## AIM OF THE EXERCISE
List all the lines in these records that hold "heading".

┄┄┄┄┄┄┄┄┄┄┄┄┄┄┄┄┄┄┄┄

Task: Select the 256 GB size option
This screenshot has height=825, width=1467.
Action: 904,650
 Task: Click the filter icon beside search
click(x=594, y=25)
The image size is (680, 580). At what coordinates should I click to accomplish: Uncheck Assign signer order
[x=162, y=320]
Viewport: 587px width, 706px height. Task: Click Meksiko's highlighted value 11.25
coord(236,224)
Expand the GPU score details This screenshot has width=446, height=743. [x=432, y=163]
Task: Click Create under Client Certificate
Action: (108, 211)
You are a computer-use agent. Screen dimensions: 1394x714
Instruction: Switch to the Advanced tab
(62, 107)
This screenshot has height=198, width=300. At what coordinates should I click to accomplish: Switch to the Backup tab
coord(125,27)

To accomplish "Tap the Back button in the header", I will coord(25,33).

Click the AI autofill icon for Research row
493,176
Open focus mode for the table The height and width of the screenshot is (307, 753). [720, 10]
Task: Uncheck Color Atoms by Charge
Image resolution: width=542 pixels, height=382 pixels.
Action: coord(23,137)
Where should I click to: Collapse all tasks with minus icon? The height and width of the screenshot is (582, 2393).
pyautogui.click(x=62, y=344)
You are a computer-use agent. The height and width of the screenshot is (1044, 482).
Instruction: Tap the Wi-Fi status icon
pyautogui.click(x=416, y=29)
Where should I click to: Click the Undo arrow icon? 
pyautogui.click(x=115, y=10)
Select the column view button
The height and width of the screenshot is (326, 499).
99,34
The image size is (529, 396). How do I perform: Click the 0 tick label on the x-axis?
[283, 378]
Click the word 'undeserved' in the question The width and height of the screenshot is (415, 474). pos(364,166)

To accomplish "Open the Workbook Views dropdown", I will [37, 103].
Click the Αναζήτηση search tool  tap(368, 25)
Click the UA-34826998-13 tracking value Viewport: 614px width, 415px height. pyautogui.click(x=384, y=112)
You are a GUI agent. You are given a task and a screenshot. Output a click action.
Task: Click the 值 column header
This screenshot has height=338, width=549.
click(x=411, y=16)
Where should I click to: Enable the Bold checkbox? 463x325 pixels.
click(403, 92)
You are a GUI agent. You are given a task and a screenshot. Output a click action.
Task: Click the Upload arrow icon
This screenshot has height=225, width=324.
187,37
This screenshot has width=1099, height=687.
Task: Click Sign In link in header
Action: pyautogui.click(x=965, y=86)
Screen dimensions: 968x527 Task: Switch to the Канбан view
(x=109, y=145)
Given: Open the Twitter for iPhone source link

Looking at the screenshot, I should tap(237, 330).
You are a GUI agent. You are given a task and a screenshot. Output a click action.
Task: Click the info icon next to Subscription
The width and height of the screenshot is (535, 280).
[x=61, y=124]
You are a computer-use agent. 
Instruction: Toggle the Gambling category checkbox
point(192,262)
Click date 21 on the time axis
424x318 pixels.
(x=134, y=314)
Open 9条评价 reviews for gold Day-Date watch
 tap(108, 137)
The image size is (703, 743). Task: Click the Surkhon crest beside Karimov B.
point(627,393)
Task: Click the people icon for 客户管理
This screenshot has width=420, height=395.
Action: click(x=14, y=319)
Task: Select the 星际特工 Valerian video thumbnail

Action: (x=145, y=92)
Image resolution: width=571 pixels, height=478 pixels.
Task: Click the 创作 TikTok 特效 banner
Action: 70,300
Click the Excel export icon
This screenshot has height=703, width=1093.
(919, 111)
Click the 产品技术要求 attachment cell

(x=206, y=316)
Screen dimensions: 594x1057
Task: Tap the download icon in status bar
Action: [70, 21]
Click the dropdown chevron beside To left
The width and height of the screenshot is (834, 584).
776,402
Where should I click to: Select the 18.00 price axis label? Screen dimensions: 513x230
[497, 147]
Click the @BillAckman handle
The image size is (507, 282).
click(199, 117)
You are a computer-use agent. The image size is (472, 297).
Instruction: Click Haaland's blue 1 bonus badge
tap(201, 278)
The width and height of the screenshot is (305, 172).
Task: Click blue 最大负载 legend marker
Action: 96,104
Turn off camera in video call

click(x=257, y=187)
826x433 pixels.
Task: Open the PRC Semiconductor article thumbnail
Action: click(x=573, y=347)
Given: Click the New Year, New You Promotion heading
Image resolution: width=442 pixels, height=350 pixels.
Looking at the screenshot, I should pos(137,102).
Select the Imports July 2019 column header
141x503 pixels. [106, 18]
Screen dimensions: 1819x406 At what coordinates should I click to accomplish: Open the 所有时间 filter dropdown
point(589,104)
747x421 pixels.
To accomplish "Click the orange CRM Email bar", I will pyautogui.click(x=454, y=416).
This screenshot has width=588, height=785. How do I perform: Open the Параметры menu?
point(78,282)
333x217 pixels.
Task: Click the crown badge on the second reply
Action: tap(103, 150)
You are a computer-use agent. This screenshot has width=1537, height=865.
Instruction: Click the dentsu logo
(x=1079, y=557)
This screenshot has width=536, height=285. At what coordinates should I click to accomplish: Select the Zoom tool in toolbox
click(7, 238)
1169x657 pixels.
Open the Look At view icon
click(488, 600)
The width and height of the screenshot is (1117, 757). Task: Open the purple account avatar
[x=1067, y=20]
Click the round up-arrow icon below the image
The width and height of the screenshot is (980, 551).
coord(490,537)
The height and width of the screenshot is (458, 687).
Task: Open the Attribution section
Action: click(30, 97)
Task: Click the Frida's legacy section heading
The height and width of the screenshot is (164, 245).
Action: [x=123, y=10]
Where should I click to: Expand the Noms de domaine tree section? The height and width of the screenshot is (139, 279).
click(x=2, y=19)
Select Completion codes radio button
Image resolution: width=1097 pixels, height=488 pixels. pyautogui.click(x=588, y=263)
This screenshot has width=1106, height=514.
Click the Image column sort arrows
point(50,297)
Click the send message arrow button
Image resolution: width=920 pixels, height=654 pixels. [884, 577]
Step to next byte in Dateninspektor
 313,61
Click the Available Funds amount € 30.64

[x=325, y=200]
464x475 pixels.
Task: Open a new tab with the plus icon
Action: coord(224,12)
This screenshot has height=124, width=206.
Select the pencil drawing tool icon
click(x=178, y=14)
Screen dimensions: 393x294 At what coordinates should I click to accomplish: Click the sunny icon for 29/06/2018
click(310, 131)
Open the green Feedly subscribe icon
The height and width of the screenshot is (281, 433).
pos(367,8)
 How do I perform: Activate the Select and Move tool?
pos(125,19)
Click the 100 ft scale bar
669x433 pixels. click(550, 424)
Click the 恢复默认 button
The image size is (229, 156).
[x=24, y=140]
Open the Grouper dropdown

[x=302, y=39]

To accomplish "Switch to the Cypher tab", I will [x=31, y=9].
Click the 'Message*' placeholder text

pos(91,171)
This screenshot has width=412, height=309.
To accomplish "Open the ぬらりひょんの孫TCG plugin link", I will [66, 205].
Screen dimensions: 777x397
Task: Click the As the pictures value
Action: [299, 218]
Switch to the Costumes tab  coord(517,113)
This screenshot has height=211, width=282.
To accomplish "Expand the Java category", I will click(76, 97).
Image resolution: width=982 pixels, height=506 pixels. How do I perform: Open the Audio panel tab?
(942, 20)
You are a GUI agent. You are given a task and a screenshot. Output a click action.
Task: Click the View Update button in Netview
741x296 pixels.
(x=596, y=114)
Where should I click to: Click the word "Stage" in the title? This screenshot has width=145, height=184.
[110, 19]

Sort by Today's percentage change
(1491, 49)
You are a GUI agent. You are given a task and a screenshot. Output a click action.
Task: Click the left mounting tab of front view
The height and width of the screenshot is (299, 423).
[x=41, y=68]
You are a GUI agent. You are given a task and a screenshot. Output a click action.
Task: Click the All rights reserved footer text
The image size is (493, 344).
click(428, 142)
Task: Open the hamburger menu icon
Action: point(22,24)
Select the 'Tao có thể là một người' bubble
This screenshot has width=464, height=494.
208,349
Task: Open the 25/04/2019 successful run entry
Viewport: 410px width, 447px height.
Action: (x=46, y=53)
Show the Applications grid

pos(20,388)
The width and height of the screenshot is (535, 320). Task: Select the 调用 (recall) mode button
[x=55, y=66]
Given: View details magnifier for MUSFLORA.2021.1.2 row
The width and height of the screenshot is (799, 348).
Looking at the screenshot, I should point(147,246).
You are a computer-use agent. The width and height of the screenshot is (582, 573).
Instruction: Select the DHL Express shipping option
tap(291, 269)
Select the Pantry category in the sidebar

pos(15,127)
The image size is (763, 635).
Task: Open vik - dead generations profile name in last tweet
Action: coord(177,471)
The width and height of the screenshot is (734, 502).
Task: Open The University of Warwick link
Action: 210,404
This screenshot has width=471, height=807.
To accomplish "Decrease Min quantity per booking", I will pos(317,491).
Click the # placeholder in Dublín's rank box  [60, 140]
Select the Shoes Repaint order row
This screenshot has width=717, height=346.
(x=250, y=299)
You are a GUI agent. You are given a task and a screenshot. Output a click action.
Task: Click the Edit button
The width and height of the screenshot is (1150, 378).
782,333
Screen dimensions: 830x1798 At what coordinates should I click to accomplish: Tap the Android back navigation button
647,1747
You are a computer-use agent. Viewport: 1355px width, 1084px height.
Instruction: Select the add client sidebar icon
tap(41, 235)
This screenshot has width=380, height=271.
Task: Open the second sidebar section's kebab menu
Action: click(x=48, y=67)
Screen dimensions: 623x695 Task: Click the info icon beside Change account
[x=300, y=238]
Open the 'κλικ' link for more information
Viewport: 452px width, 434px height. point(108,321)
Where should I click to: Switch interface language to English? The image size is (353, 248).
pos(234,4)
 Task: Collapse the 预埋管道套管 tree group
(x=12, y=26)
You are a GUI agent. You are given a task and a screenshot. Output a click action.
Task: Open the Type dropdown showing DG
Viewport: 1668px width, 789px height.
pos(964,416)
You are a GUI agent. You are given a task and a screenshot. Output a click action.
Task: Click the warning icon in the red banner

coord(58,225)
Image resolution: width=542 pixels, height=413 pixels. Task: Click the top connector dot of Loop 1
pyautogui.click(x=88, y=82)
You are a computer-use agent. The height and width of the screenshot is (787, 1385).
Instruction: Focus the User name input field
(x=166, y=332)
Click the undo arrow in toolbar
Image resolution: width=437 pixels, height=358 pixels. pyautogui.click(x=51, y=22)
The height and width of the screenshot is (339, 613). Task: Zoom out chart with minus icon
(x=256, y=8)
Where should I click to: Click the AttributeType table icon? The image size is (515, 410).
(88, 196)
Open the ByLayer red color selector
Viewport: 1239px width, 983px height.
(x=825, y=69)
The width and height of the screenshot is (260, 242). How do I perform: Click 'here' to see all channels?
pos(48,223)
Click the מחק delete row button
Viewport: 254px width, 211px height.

┄┄┄┄┄┄┄┄┄┄┄┄┄┄┄┄┄┄┄┄

## RESPONSE AREA
Given: Click the New Year, New You Promotion heading
Task: Click the Frida's legacy section heading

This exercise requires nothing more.